Data lines:
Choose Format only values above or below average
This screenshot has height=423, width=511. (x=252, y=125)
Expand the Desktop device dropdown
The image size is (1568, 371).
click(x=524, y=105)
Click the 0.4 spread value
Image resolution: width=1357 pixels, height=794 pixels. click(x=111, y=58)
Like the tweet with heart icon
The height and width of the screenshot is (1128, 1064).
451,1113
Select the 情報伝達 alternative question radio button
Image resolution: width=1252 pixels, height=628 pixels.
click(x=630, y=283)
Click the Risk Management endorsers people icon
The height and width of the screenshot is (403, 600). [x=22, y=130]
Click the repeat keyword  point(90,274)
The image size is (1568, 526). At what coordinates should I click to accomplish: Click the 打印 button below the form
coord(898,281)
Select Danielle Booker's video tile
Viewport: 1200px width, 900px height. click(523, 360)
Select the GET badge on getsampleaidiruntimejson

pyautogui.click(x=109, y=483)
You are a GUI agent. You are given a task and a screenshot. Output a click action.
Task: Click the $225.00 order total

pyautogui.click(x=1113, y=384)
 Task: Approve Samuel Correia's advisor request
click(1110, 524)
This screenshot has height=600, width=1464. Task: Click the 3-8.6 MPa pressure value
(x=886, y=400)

Do this:
Reproduce word for word the lines from the one containing "Click the repeat" up to and including the final line above.

Response:
Click the repeat keyword  point(90,274)
The image size is (1568, 526). At what coordinates should I click to accomplish: Click the 打印 button below the form
coord(898,281)
Select Danielle Booker's video tile
Viewport: 1200px width, 900px height. click(523, 360)
Select the GET badge on getsampleaidiruntimejson

pyautogui.click(x=109, y=483)
You are a GUI agent. You are given a task and a screenshot. Output a click action.
Task: Click the $225.00 order total

pyautogui.click(x=1113, y=384)
 Task: Approve Samuel Correia's advisor request
click(1110, 524)
This screenshot has height=600, width=1464. Task: Click the 3-8.6 MPa pressure value
(x=886, y=400)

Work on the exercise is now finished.